You could certainly engineer an adversarial learning environment to stump an exploration-based AI, but you could just as well engineer an adversarial learning environment to stump a human. Neither is “naive” because of it in any useful sense, unless you can show that that adversarial environment has some actual practical relevance.
That’s true, but … I feel in most cases, it’s a good idea to run mixed strategies.

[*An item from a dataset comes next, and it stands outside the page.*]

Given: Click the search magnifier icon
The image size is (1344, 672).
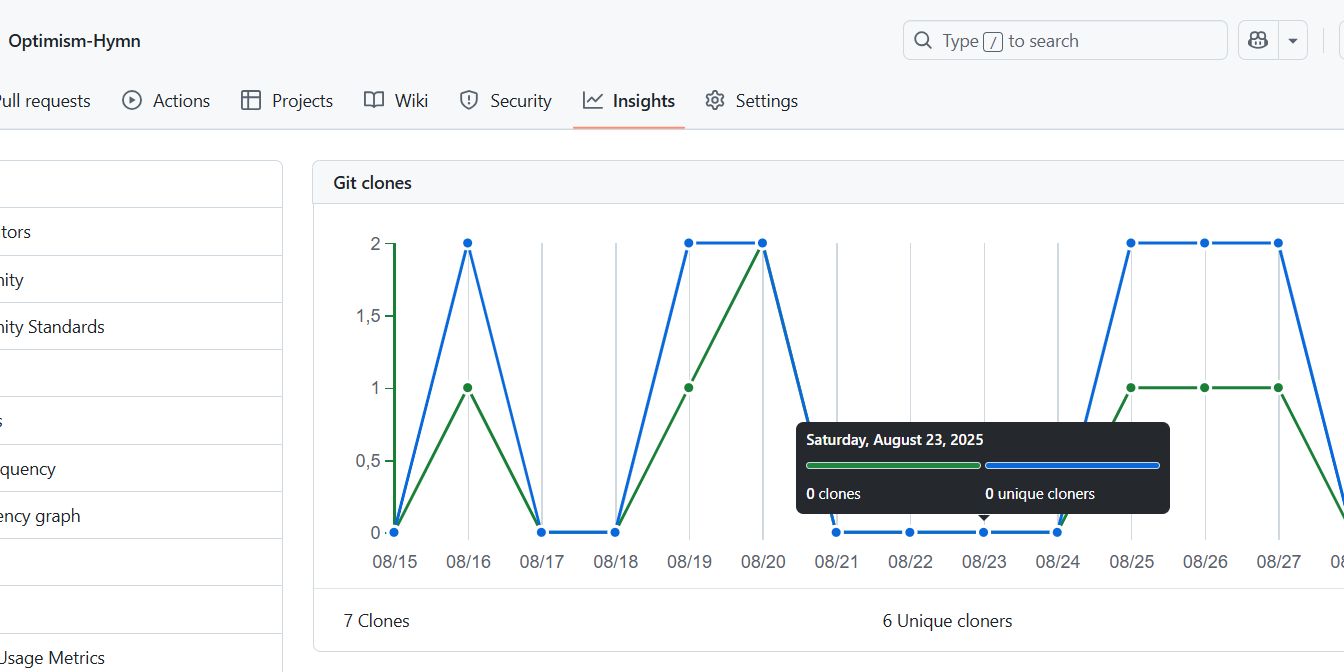Looking at the screenshot, I should point(922,41).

I think that by naivety I mean the notion that any single strategy will handle all cases—even if there are strategies where this is true, it’s wrong for almost all of them.

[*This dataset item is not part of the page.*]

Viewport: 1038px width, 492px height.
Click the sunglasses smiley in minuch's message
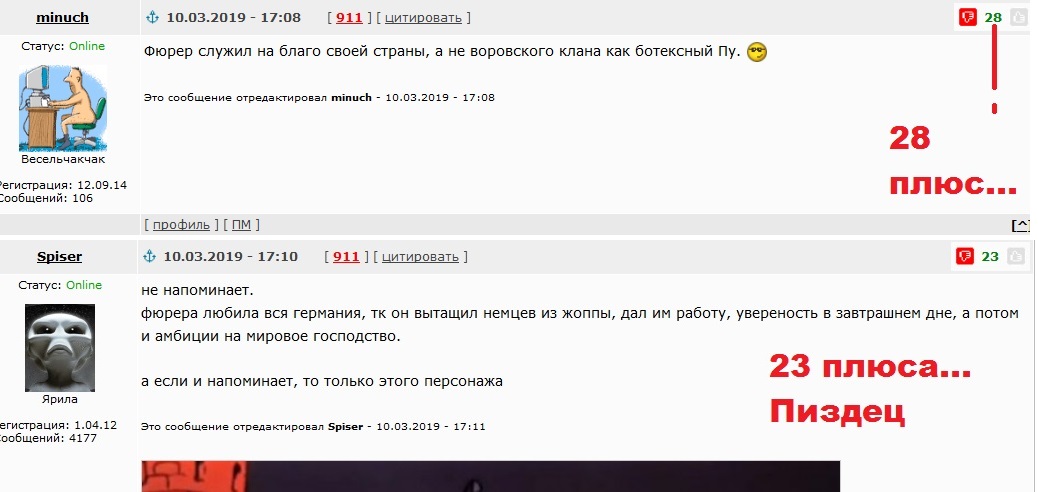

Humans can be stumped, but we’re fairly good at dynamic strategy selection, which tends to protect us from being reliably exploited.
Have you ever played Far Cry 4? At the beginning of that game, there is a scene where you’re being told by the main villain of the storyline to sit still while he goes downstairs to deal with some rebels. A normal human player would do the expected thing, which is to curiously explore what’s going on downstairs, which then leads to the unfolding of the main story and thus actual gameplay. But if you actually stick to the villain’s instruction and sit still for 12 minutes, it leads straight to the ending of the game.
This is an analogous situation to your scenario, except it’s one where humans reliably fail. Now you could argue that a human player’s goal is to actually play and enjoy the game, therefore it’s perfectly reasonable to explore and forego a quick ending. But I bet even if you incentivized a novice player to finish the game in under 2 hours with a million dollars, he would not think of exploiting this Easter egg.
More importantly, he would have learned absolutely nothing from this experience about how to act rationally (except for maybe stop believing that anyone would genuinely offer a million dollars out of the blue). The point is, it’s not just possible to rig the game against an agent for it to fail, it’s trivially easy when you have complete control of the environment. But it’s also irrelevant, because that’s not how reality works in general. And I do mean reality, not some fictional story or adversarial setup where things happen because the author says they happen.
Haha I didn’t realize you already replied so quickly, seems like we had similar thoughts.